Task material:
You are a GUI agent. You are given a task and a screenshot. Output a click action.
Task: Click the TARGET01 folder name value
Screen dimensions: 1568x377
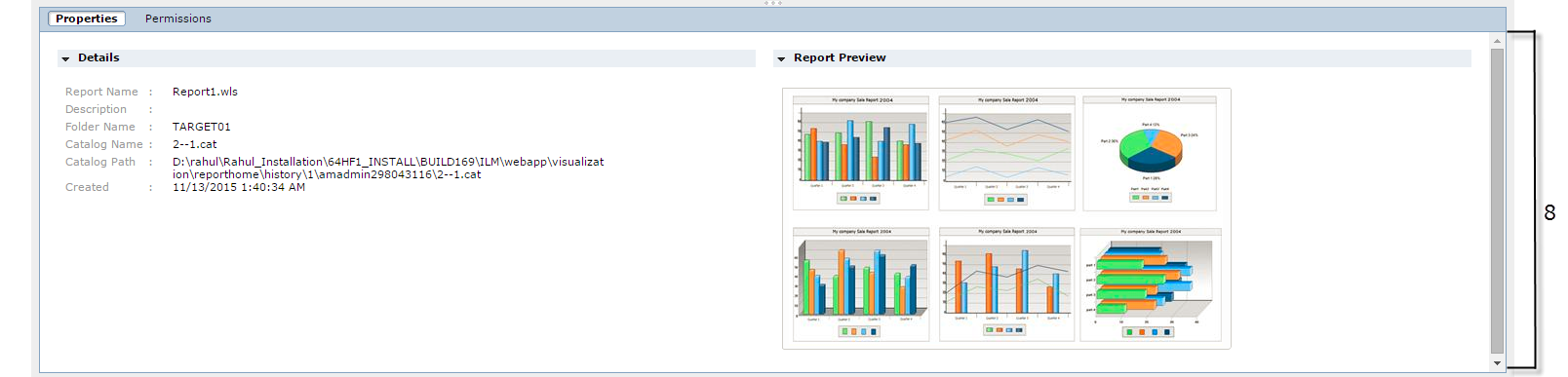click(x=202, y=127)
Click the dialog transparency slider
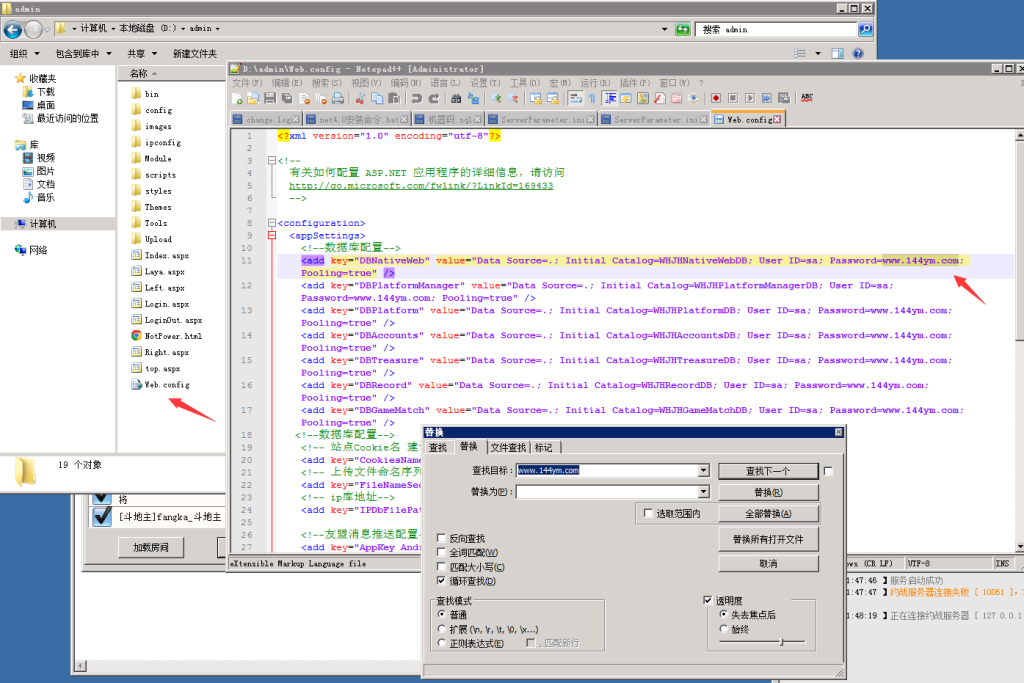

---

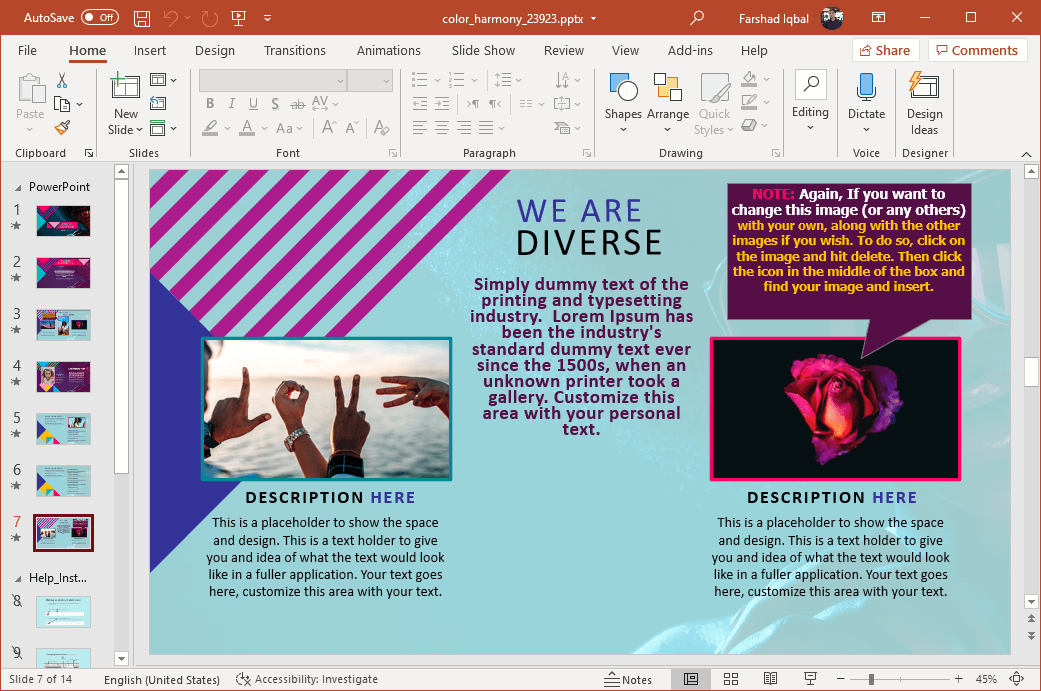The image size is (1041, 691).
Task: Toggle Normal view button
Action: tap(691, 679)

---

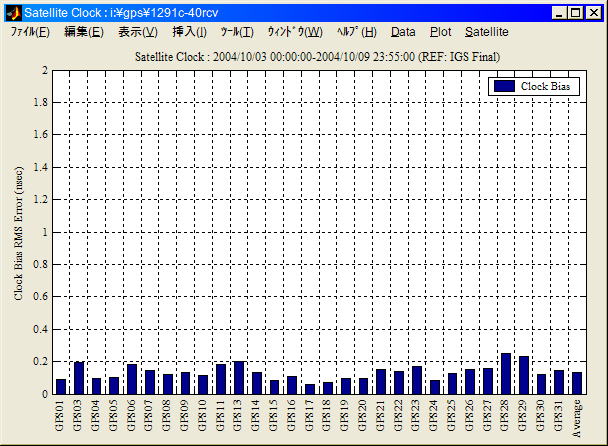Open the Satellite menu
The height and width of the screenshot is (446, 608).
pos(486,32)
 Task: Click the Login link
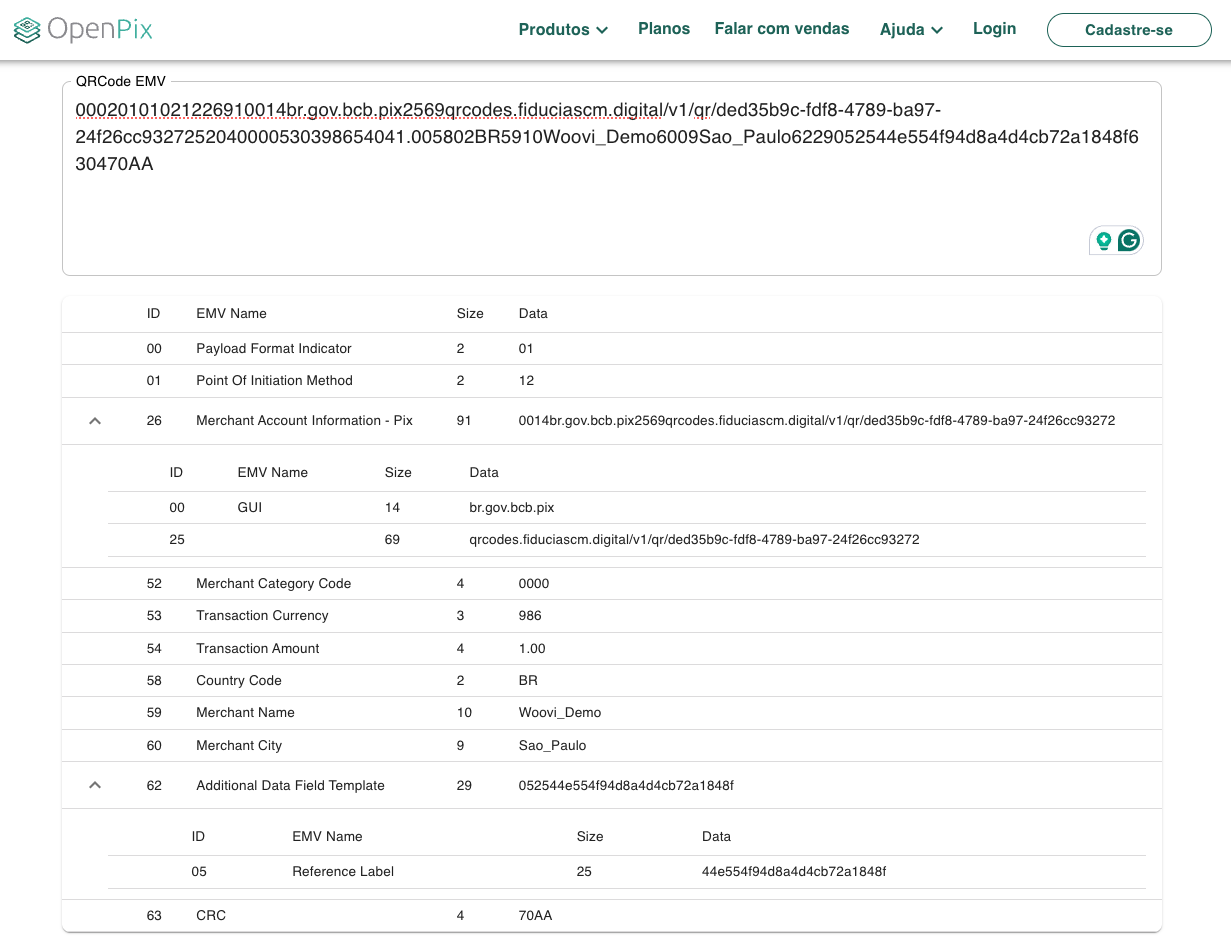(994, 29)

What you are asked to do: Print an exact copy of the lines above, from the one containing "Screen dimensions: 1568x377" through the one containing "Click the dialog transparency slider", and leave out the pictures.

Written reply:
Screen dimensions: 1568x377
click(x=202, y=127)
Click the dialog transparency slider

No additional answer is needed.